Motivation

The recent boost of smart meter installations in households and small businesses has led to increased interest in load monitoring techniques such as Non-Intrusive Load Monitoring (NILM). Based on smart meter data, these techniques provide deep insights into energy consumption and processes inside buildings. Furthermore, NILM allows occupancy detection for health-monitoring purposes (elderly care), enables prediction of maintenance windows for selected appliances, allows the optimisation of workflows inside industrial buildings, and aims to achieve cost reduction by providing (immediate) user feedback. Researchers find that a consensus regarding which performance metrics should be applied to measure and report performance has not been reached (Faustine et al., 2017; Pereira & Nunes, 2018). It has been pointed out repeatedly that standardising NILM performance metrics is one of the biggest research issues related to NILM (Faustine et al., 2017). Beside performance metrics, the used datasets for training and evaluation as well as the applied methodology influence if an objective comparison of two candidate algorithms is possible or not (Nalmpantis & Vrakas, 2018). A requirements catalogue similar to the Zeifman requirements (Zeifman, 2012), a list of requirements that describe what characteristics a NILM algorithm should have, is likely to ease objective comparisons by providing clear guidelines how meaningful comparisons of several NILM approaches can be drawn. Recently, machine learning in NILM has gained popularity due to first promising research contributions, which indicate that machine learning algorithms have the potential to surpass existing HMM-based algorithms (Kelly & Knottenbelt, 2015; Bonfigli et al., 2018; Kim et al., 2017). In addition, these studies revealed one special aspect of machine learning approaches for load monitoring: good generalisation abilities. Hitherto, neither a comparison case study evaluating the generalisation abilities of existing NILM algorithms was conducted nor a machine-learning NILM algorithm was developed that shows acceptable performance on unseen smart meter data.

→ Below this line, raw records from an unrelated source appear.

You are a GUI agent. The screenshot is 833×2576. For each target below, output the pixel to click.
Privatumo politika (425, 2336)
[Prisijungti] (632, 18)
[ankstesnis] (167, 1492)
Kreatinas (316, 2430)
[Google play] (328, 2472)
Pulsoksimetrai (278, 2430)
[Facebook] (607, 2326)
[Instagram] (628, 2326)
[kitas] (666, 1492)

In this paper, the author highlights open research issues of performance evaluation in Non-Intrusive Load Monitoring (NILM), presents a short survey of deep learning approaches for NILM, formulates research questions related to the presented research problems, and gives an outline of future work.

Related work

Performance evaluation and comparison of NILM algorithms remain open research challenges for several reasons (Pereira & Nunes, 2018; Herrero et al., 2017). It is common practise that researchers evaluate their proposed NILM solutions on different datasets, with different criteria, and with the help of different metrics. From this follows that a direct comparison between two proposed algorithms is virtually impossible (Nalmpantis & Vrakas, 2018). To assess the validity of their proposed NILM approach, many researchers utilise the Zeifman requirements (Zeifman, 2012). These requirements serve to evaluate if a NILM method is applicable to home energy displays or smart meters and comprise requirements related to accuracy, real-time capabilities, need for training, scalability, etc. A requirements catalogue similar to the Zeifman requirements could serve as a guideline for a fair and meaningful performance reporting in the context of load disaggregation. To the best of our knowledge, such a requirements catalogue has not been proposed.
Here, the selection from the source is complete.